● Work order
Among the records below, find the line that has "Instruction: Click Paste"; from there, give the lines again exactly, and stop after the line that has "You are a computer-use agent. The width".

● Record extracts
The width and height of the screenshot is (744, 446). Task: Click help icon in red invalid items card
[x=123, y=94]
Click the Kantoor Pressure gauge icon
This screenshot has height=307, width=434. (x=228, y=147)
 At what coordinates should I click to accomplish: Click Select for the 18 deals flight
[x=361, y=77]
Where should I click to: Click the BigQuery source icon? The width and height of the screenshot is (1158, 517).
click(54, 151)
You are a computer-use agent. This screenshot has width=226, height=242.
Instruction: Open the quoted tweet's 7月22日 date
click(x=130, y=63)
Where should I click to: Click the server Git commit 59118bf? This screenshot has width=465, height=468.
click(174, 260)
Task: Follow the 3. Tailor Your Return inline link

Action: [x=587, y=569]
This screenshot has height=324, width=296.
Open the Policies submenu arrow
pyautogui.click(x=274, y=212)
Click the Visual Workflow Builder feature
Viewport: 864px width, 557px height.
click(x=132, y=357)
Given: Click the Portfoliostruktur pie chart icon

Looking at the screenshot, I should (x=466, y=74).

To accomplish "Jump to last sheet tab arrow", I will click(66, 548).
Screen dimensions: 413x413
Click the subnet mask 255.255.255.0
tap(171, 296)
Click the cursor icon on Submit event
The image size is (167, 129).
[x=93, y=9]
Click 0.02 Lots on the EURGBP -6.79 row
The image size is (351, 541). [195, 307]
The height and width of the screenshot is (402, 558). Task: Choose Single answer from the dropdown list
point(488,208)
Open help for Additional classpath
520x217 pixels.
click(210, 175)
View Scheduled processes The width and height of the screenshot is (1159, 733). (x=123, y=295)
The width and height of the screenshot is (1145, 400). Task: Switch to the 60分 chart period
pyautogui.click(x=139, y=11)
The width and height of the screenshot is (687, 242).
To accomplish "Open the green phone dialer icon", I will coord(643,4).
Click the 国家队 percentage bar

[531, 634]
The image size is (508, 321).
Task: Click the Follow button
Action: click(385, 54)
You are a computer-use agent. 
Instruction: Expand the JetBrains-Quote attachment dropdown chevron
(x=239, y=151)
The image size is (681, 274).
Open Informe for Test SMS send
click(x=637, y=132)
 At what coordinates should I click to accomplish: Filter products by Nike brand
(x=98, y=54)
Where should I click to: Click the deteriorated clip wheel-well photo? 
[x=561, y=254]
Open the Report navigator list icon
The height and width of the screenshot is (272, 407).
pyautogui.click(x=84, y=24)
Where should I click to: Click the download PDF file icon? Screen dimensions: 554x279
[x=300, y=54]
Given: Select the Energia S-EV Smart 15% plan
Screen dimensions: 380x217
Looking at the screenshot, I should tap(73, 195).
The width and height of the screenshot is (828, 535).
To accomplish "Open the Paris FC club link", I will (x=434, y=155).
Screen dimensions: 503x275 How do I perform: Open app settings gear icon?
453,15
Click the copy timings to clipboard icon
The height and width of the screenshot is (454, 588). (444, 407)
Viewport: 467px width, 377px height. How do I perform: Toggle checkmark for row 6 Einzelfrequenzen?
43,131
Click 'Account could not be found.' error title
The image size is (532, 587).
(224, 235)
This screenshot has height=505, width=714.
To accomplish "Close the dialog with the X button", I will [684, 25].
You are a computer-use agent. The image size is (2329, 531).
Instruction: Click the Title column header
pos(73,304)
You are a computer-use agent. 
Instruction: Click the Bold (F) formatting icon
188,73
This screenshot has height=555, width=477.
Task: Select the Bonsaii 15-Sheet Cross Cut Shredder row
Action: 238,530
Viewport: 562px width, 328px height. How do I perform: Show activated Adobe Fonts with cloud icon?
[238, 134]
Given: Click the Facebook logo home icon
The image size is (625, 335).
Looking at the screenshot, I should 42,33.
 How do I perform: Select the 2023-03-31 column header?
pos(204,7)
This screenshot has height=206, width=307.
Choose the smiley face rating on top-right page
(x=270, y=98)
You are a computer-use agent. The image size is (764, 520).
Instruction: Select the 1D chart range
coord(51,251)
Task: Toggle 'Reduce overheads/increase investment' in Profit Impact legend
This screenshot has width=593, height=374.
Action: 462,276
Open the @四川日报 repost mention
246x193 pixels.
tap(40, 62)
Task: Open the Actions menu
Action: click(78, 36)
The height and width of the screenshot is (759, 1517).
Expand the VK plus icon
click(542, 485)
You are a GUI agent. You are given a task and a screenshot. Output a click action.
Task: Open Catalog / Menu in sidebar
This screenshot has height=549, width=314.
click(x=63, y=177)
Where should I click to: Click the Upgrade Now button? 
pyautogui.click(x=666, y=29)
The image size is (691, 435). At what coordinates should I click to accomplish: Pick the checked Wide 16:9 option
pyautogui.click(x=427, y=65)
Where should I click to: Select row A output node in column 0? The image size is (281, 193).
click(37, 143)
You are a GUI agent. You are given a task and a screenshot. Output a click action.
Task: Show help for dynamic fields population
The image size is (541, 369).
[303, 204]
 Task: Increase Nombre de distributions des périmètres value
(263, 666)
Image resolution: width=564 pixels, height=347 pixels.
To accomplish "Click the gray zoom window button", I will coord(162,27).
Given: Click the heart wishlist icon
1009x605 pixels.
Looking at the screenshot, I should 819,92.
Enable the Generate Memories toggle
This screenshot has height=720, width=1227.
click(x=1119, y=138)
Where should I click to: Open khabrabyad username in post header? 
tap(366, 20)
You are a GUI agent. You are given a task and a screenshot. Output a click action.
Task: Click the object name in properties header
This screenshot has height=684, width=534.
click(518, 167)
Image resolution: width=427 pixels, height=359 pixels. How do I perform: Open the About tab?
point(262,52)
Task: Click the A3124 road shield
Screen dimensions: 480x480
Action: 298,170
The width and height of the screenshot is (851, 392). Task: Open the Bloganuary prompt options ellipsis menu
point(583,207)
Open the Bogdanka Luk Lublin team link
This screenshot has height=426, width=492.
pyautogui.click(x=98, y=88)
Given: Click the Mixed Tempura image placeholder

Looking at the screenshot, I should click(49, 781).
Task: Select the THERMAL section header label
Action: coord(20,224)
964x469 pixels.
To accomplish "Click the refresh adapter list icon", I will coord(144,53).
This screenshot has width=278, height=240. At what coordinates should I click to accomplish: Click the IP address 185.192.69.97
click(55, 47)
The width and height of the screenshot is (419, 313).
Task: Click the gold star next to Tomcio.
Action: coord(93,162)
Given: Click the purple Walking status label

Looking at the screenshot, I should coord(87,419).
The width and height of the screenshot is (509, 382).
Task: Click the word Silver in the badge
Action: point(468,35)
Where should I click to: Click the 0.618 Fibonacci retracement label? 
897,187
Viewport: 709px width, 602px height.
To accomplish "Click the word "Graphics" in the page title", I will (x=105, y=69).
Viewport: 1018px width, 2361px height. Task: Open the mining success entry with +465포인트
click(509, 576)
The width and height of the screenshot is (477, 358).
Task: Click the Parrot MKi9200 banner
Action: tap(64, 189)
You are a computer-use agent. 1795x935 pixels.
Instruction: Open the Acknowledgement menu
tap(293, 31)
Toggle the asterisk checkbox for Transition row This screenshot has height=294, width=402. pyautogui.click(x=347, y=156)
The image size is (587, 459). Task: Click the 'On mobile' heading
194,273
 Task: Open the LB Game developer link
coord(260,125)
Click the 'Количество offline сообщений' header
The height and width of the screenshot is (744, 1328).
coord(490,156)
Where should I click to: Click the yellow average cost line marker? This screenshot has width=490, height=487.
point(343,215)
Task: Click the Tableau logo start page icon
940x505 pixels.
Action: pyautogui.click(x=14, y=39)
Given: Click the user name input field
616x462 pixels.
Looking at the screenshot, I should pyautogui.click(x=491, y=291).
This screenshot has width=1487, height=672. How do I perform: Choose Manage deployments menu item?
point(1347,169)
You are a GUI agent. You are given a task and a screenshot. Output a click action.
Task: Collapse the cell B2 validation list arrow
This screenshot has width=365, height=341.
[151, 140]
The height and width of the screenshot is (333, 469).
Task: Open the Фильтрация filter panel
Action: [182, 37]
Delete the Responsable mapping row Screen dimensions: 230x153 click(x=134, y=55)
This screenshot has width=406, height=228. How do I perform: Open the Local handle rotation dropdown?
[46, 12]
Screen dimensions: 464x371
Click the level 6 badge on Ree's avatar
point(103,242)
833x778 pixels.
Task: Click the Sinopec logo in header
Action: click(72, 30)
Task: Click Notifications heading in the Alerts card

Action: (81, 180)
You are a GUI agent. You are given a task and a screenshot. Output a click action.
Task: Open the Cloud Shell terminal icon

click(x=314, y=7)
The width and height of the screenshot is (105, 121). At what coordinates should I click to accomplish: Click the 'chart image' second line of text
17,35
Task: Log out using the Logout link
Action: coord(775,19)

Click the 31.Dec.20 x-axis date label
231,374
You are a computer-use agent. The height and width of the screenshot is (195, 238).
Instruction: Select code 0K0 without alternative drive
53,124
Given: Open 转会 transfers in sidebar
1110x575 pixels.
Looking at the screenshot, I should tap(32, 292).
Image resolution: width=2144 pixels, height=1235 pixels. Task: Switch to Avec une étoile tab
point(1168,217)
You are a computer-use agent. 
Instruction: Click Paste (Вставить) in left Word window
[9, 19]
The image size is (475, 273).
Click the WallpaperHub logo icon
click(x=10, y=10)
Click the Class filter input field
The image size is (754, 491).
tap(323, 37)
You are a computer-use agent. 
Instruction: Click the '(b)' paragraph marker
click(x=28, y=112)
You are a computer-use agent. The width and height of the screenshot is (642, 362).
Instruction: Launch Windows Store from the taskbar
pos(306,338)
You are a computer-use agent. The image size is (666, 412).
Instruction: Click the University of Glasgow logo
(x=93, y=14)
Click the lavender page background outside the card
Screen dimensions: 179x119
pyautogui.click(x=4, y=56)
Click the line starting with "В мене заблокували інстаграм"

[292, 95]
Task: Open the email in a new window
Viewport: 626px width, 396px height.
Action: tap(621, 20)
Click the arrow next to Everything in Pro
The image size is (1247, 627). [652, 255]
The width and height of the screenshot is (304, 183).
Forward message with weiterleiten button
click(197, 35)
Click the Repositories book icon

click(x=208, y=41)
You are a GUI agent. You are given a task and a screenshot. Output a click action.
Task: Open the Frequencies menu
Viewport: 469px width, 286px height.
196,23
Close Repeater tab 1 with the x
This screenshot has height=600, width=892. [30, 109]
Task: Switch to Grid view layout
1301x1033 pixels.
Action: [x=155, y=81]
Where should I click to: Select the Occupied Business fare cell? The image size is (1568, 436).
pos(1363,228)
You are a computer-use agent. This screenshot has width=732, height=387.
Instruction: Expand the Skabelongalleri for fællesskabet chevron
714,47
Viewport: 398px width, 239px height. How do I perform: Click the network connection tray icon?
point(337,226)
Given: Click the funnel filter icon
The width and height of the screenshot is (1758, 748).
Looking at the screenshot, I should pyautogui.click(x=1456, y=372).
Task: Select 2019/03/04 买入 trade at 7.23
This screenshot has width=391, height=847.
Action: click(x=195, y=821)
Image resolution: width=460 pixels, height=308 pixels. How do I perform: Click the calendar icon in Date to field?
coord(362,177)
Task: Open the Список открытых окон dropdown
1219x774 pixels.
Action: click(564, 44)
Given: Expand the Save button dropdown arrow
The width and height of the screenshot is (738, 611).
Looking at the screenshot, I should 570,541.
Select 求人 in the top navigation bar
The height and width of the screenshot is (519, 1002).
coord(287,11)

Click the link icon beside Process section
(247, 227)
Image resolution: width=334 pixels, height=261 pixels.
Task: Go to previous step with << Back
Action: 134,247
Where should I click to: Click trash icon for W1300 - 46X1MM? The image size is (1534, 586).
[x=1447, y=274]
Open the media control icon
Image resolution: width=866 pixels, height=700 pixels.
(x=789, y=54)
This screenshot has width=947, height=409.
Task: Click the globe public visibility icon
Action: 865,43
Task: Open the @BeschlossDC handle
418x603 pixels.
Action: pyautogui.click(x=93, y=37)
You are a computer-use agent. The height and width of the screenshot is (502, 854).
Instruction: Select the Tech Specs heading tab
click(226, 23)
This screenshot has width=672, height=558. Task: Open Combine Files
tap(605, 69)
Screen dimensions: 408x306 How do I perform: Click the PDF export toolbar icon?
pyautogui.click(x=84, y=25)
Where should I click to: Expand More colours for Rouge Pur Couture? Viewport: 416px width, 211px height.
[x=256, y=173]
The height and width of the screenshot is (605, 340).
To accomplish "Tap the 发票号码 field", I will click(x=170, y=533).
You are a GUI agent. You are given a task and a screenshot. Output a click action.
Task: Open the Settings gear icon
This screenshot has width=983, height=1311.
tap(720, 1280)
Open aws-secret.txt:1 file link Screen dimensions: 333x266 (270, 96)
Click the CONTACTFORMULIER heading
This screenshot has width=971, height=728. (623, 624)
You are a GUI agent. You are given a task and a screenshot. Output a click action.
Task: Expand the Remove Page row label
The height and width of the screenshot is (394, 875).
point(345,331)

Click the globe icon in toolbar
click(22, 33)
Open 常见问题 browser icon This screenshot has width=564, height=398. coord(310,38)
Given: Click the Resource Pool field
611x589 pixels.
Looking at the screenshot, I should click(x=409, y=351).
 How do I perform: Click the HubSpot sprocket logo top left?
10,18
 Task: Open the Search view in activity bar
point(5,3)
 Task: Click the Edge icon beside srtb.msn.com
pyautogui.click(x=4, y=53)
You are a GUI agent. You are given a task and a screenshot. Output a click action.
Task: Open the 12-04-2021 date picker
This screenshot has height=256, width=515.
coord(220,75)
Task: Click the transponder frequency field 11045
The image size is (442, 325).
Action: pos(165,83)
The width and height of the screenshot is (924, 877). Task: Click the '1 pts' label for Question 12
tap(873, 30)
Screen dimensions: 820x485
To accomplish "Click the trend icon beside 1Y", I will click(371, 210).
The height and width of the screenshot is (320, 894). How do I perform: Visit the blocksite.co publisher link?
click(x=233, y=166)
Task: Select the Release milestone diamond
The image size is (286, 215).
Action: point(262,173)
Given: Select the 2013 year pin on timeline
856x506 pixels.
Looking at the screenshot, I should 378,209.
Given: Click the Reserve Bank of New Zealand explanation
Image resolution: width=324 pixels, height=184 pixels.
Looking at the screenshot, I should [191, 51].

● Output for this exercise
Instruction: Click Paste (Вставить) in left Word window
[9, 19]
The image size is (475, 273).
Click the WallpaperHub logo icon
click(x=10, y=10)
Click the Class filter input field
The image size is (754, 491).
tap(323, 37)
You are a computer-use agent. 
Instruction: Click the '(b)' paragraph marker
click(x=28, y=112)
You are a computer-use agent. The width and height of the screenshot is (642, 362).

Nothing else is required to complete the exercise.